Tuesday, October 27, 2009

Women.

Well, what can I say? Women. I don't know what's going on, but for the last month or so my mind can't seem to avoid them. Now, this poses a problem for me. It seems as though that they're on my mind more than God and it's bothering me.

"Dear God, thank you for today and all that You do that I'm not even aware of. WOMEN. Thank you for loving me more than I know or understand...I pray that our relationship grows and grows and that You and I can be closer than ever before. I want to be closer to You than anything and...WOMEN. And...um...I pray that I can start concentrati--WOMEN--concentrating on Your will and focus o--WOMEN--on You...I'm sorry, God but what the heck is going on?" Seriously. That doesn't even encompass the issue.

I feel it's important to note an episode that I went through about seven months ago. I had this huge desire to be one with God. I mean, to be completely His and live my life isolated in His love. To become, in a sense, a monk. So, in this passionate desire I decided to not get married, or to get involved in a relationship and keep my focus completely on God. Now I'm not sure if it was wise for me to tell my parents about this, but I did and they didn't really accept it with a huge smile on their faces. I felt my mom was a bit offended and disappointed that her only son had decided to swear off women and that she wouldn't be having a grandchild. My dad just didn't get it. How could his son swear off women?

So, here's my dilemma: if I truly do decide to never get married then, A, no sex ; B no grandchildren for the parents; C, the Zaragoza name dies. I'm the last of the Zaragozas; D, I may miss something that I'm not even aware of that actually may be beneficial for God and I. Alright, and if I decide to just let all of this go and pursue this desire for the opposite sex, then my relationship with God weakens for lack of complete devotion to Him...and that's pretty damn important to me. Thinking about all of this I can't help but think about Paul's passage in 1 Corinthians 7.
"I would like you to be free from concern. An unmarried man is concerned about the Lord’s affairs—how he can please the Lord. But a married man is concerned about the affairs of this world—how he can please his wife—and his interests are divided...I am saying this for your own good, not to restrict you, but that you may live in a right way in undivided devotion to the Lord." He also says earlier, "Now to the unmarried and the widows I say: It is good for them to stay unmarried, as I am. But if they cannot control themselves, they should marry, for it is better to marry than to burn with passion." So I'm at a mental fork in the road and I'm honestly not sure what to do.

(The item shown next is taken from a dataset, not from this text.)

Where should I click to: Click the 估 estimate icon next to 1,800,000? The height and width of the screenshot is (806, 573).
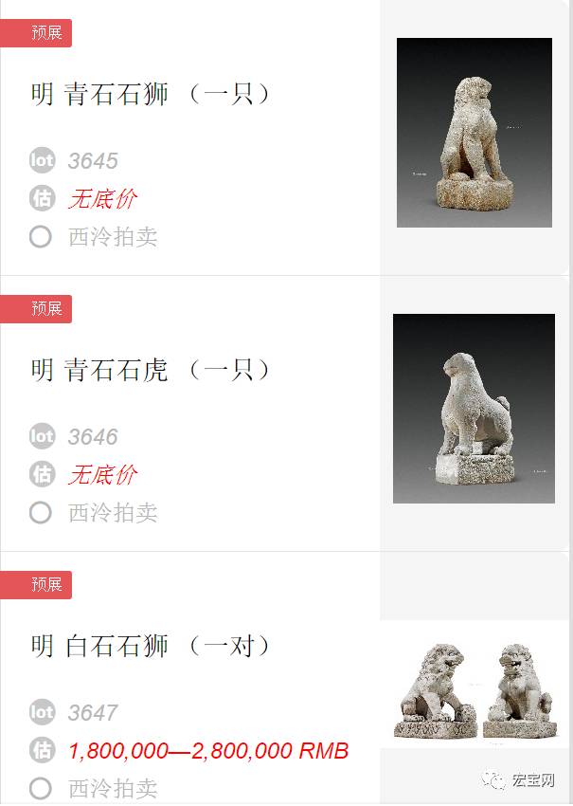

And my attention is divided already, should I give in or should resist...is this a test? Don't think I didn't pray about this with God--being unmarried for the rest of my life. He knows more than I do about it. So, what's up with this? I feel like He isn't going to make this easy for me. Either He's trying to tell me something about my heart, or Satan is doing an exquisite job at pulling me away from God.

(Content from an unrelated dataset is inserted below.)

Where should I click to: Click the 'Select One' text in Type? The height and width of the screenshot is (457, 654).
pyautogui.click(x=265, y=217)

Women. What do you do to us men? I mean, I love ya', but...c'mon already...we've been at this since the beginning.

=--}->

Tuesday, October 20, 2009

And I Continue

Well, I'm in a band now. A friend from church, Connie, asked me to join her band Consider the Raven for a fund-raising event called Let Kids Be Kids. The event is to promote an end to sex trafficking. I'm pretty excited that I'm going to be a part of this. I feel like a superhero. I practiced with them on Sunday and they asked me to join as a full time member (guitarist) for their band and I accepted. I've never been a part of a band I didn't try starting myself and it's refreshing to just be in the background, supporting the music. It makes it easy when you enjoy what you play as well. So, we'll see where this takes me and the rest of the band. It should be a great growing process for us all. I find it peculiar that the band name is taken from Jesus' lesson on anxiety, which I've been struggling with for the past year and a half...so...we'll see what happens.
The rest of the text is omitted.